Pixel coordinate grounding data
- - -

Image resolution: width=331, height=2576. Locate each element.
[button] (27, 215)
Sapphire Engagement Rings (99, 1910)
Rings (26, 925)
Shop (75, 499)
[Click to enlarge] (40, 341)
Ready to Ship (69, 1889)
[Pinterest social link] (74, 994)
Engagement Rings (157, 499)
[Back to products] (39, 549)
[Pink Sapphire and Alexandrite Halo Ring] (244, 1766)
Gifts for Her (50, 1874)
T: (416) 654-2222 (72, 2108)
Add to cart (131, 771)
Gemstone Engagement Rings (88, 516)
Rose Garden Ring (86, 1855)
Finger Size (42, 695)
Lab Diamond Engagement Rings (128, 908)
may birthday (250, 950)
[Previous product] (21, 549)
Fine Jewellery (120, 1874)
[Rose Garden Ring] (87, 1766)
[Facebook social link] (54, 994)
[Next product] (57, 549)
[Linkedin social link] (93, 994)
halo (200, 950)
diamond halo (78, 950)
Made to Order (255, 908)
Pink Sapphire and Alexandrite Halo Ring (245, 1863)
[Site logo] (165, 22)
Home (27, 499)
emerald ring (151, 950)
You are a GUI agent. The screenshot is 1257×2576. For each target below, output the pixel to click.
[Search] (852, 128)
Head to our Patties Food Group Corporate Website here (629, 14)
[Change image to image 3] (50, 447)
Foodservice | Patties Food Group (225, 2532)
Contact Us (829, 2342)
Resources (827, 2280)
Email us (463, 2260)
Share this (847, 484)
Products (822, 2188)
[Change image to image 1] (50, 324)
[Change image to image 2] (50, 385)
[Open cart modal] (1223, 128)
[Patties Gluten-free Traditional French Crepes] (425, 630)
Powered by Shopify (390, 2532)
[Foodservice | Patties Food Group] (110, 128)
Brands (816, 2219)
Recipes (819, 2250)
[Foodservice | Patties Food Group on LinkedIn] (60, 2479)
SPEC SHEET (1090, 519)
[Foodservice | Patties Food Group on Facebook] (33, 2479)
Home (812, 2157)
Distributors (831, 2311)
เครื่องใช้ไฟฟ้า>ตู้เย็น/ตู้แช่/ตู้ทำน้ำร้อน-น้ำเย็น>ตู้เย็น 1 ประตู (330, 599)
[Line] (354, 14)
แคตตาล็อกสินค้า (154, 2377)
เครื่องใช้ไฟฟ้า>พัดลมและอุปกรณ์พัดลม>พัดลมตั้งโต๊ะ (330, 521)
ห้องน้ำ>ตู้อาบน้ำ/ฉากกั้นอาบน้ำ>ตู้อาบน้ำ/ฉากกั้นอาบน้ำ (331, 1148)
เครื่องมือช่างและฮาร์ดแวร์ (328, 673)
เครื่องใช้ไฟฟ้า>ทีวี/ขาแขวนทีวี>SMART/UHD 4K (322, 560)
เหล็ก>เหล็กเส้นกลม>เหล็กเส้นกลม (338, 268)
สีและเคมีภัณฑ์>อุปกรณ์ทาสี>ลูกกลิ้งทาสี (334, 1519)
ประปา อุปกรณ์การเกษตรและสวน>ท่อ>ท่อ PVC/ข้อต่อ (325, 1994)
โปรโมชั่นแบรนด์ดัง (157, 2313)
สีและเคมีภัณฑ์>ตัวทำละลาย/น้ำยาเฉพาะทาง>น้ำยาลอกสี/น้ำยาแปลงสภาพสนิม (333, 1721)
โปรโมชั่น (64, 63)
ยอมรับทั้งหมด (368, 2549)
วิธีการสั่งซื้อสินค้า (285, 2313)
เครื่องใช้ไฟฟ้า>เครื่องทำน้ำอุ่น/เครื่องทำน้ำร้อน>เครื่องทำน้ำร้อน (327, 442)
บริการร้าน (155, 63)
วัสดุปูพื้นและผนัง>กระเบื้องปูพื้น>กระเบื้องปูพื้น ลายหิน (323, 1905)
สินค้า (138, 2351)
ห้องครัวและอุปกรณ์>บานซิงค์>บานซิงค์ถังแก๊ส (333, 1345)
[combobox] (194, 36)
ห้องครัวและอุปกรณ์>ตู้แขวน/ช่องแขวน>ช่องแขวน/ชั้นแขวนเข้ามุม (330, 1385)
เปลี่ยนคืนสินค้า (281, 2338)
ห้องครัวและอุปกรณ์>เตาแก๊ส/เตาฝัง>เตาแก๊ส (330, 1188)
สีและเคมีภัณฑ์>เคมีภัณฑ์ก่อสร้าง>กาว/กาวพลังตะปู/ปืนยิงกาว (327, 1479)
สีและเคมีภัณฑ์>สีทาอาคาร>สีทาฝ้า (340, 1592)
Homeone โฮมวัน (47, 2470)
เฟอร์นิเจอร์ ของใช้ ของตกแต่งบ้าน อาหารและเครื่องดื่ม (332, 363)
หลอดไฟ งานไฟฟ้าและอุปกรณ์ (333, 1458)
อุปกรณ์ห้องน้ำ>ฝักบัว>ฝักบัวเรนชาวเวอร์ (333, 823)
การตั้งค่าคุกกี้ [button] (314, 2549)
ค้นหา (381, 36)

- - -

• PROBLEM TO WORK ON:
All lines above between those holding "Engagement Rings (157, 499)" and "Head to our", inclusive, must be set down unchanged, and no other line may be included.

• TASK SOLUTION:
Engagement Rings (157, 499)
[Back to products] (39, 549)
[Pink Sapphire and Alexandrite Halo Ring] (244, 1766)
Gifts for Her (50, 1874)
T: (416) 654-2222 (72, 2108)
Add to cart (131, 771)
Gemstone Engagement Rings (88, 516)
Rose Garden Ring (86, 1855)
Finger Size (42, 695)
Lab Diamond Engagement Rings (128, 908)
may birthday (250, 950)
[Previous product] (21, 549)
Fine Jewellery (120, 1874)
[Rose Garden Ring] (87, 1766)
[Facebook social link] (54, 994)
[Next product] (57, 549)
[Linkedin social link] (93, 994)
halo (200, 950)
diamond halo (78, 950)
Made to Order (255, 908)
Pink Sapphire and Alexandrite Halo Ring (245, 1863)
[Site logo] (165, 22)
Home (27, 499)
emerald ring (151, 950)
You are a GUI agent. The screenshot is 1257×2576. For each target below, output the pixel to click.
[Search] (852, 128)
Head to our Patties Food Group Corporate Website here (629, 14)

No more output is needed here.